• **WORK TASK**:
Only the lines from the one bearing "Task: Open 'Take" through the end of the entries should be output, exactly as they stand, and pictures should be skipped.

• **THE DATA**:
+-------+

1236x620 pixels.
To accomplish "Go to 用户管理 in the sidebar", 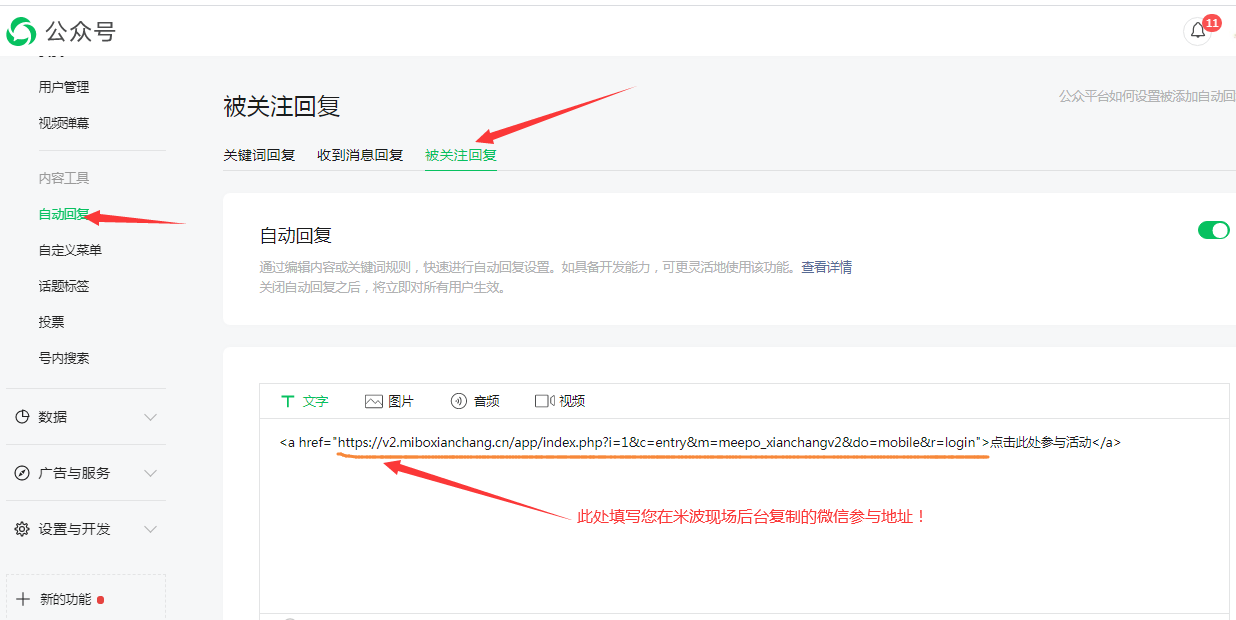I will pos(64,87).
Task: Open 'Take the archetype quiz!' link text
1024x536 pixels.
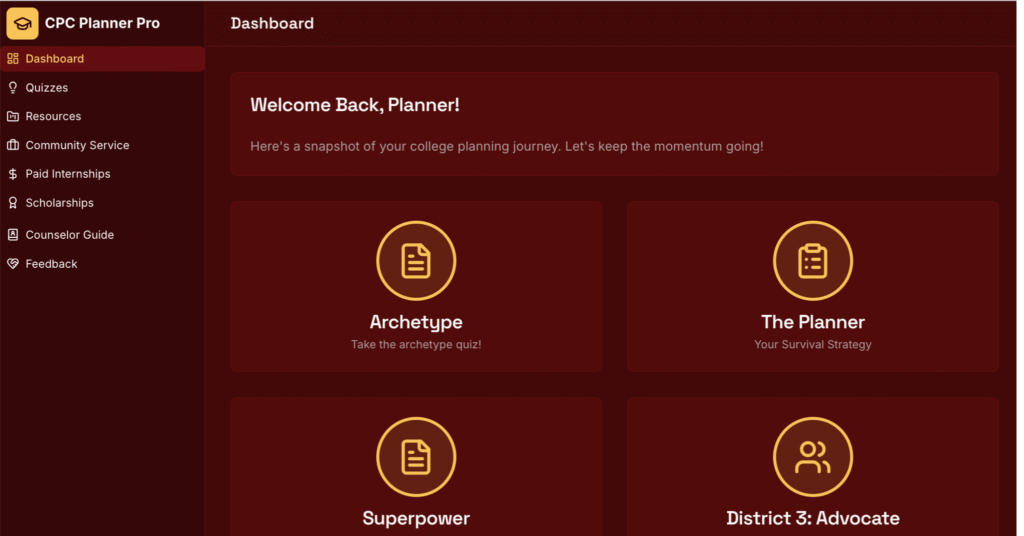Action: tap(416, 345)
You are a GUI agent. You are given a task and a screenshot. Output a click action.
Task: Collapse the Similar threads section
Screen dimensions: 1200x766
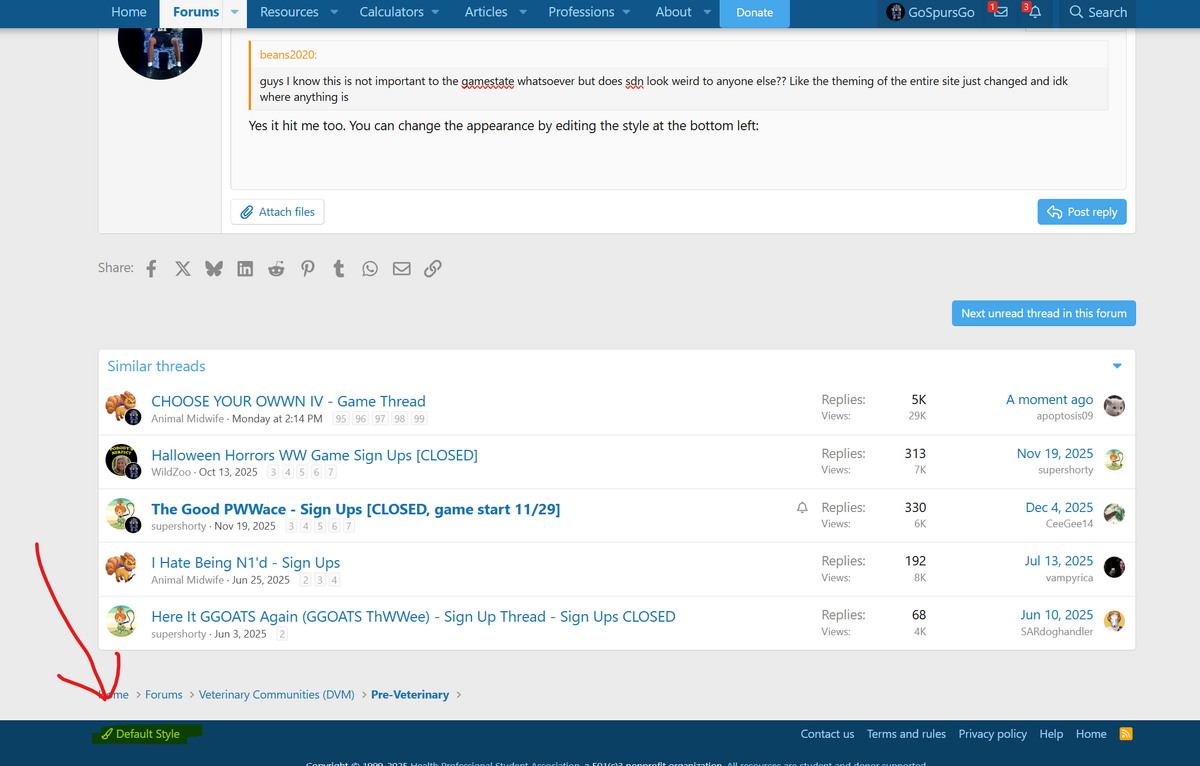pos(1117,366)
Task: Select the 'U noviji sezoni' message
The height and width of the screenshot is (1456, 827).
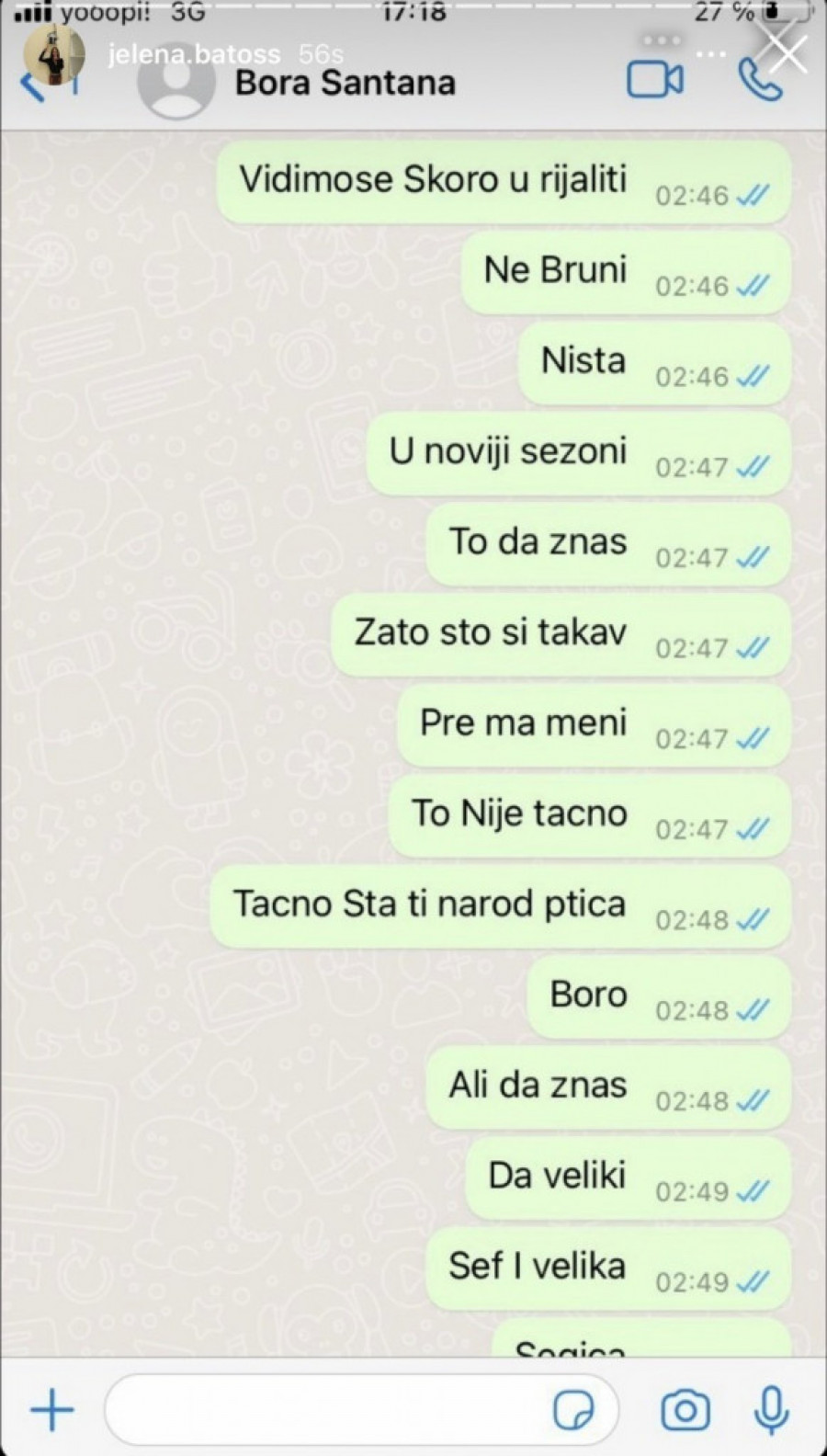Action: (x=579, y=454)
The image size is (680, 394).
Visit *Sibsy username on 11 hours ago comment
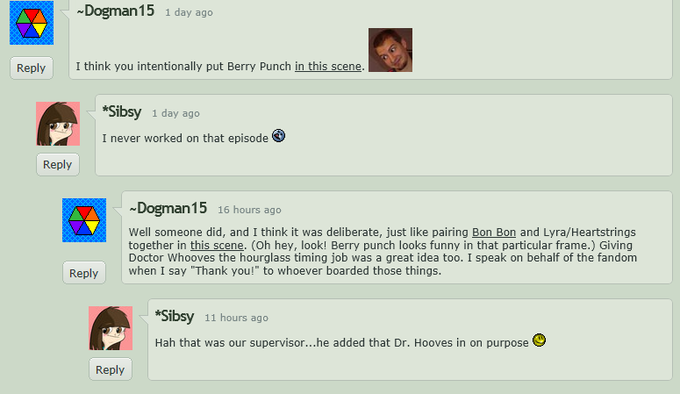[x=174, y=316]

+-------+

• **SOLVED EXERCISE**:
Task: Open 'Take the archetype quiz!' link text
1024x536 pixels.
Action: tap(416, 345)
You are a GUI agent. You are given a task and a screenshot. Output a click action.
Task: Collapse the Similar threads section
Screen dimensions: 1200x766
pos(1117,366)
Task: Select the 'U noviji sezoni' message
The height and width of the screenshot is (1456, 827).
Action: (x=579, y=454)
The image size is (680, 394).
Visit *Sibsy username on 11 hours ago comment
[x=174, y=316]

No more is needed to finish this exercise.